Denise Harlins interrupted an awards ceremony at the Biltmore Hotel for Du defense attorney Charles Lloyd. Karlin and Du's son also attended that ceremony. "All you people sitting, applauding over a child killer," Harlins yelled. "Latasha was defenseless. She didn't do nothing!" After Denise Harlins was removed from the ballroom, Karlin gave a speech, stating "There are those in the community who demand that we define justice by what is politically correct. I think that we must unanimously reject such demands ... What's politically correct today may not be politically correct tomorrow or the next day. But what is justice today is justice always. ... I for one am sick and tired of less than five percent of this community trying to tell the rest of us what to do, what to think, and what to say."

Karlin resigned from the bench in 1997. Upon hearing of retirement, Denise Harlins stated, "I'm glad to hear that she's removed herself from the bench and that she's retired. But she didn't belong [on the bench] anyway." Since retiring from the bench Karlin has used her husband's surname Fahey.

==== Memorials ====
In 1998, the California State Assembly named April 29 as Latasha Harlins Day.

In early 2021, a mural honoring Harlins was dedicated at the Algin Sutton Recreation Center. The mural was created by visual artist Victoria Cassinova.

==In popular culture==

=== In music ===
In 1993, hip hop artist Tupac Shakur released a song titled "Keep Ya Head Up", which was dedicated to Harlins. He made frequent mention of her in later songs, including in tracks like "Something 2 Die 4 (Interlude)" ("Latasha Harlins, remember that name... 'Cause a bottle of juice is not something to die for"), "Thugz Mansion" ("Little Latasha, sho' grown/Tell the lady in the liquor store that she's forgiven/So come home"), "I Wonder If Heaven Got a Ghetto" ("Tell me what's a black life worth/A bottle of juice is no excuse, the truth hurts/And even when you take the shit/Move counties get a lawyer, you can shake the shit/Ask Rodney, Latasha, and many more"), "White Mans World" ("Rest in Peace to Latasha, Little Yummy, and Kato"), "Hellrazor" ("Dear Lord if ya hear me, tell me why/Little girl like Latasha, had to die") and "N.I.G.G.A." ("Korean motherfuckers was crooked/So niggas had to burn and loot 'em [...] Lickin' off shots for Latasha, that's proper").

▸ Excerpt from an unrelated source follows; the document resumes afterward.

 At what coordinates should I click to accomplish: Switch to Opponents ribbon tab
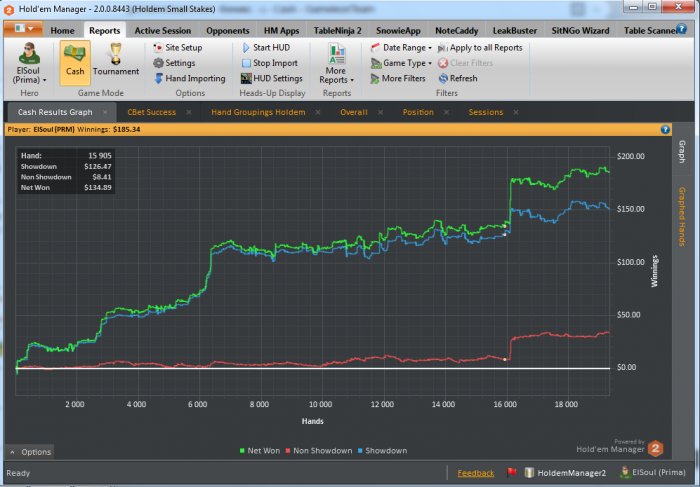click(227, 30)
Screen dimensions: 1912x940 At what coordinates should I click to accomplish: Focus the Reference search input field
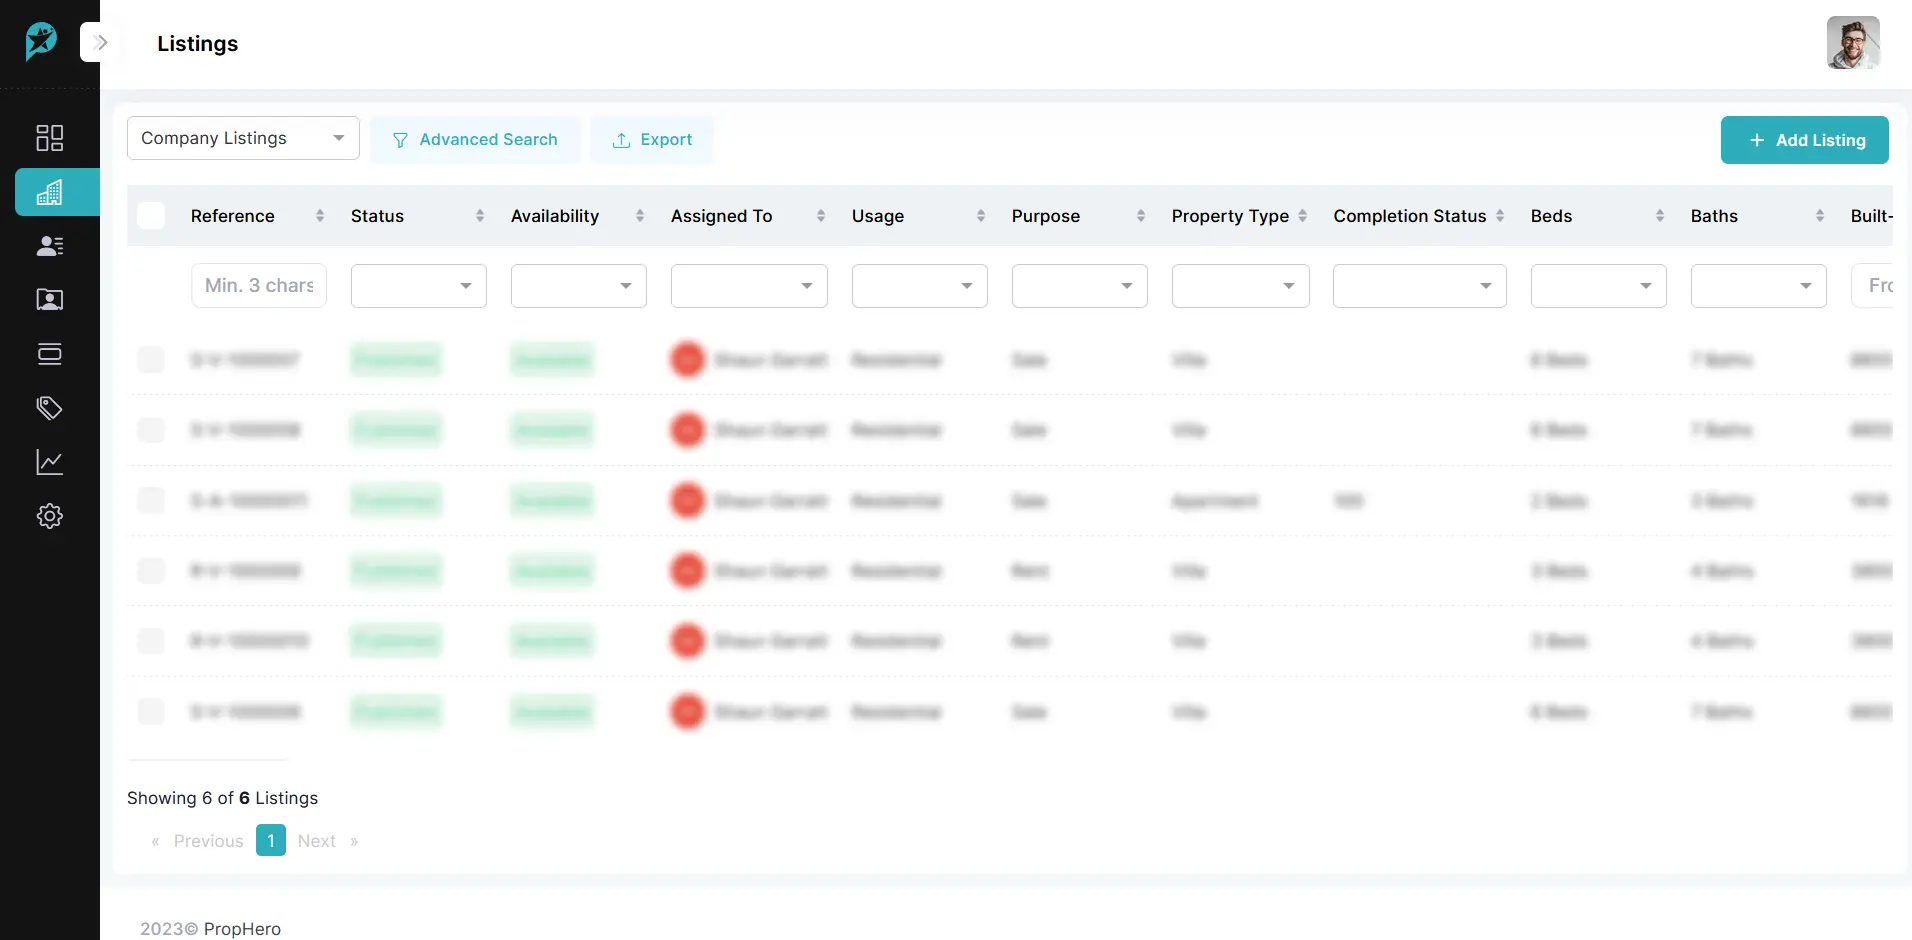(x=259, y=286)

Rapper Ice Cube composed a song about the incident for his album Death Certificate titled "Black Korea".

Singer-songwriter Gabriel Kahane composed "Empire Liquor Mart (9127 S. Figueroa St.)" for the album The Ambassador in 2014, which tells the story of Harlins' life and the event that transpired.

Haitian-American rapper Mach-Hommy released the song "Soon Jah Due" (featuring Earl Sweatshirt) on his 2020 album Mach's Hard Lemonade. The song discusses police brutality, with its title being a play on Soon Ja Du's name.

==== In film and television ====
The short documentary film A Love Song for Latasha (2019) gives some biographical background Harlins' life, drawing on memories from her cousin and her best friend. Directed by Sophia Nahli Allison, it was nominated for an Academy Award for Best Documentary Short Subject at the 93rd Academy Awards in 2021.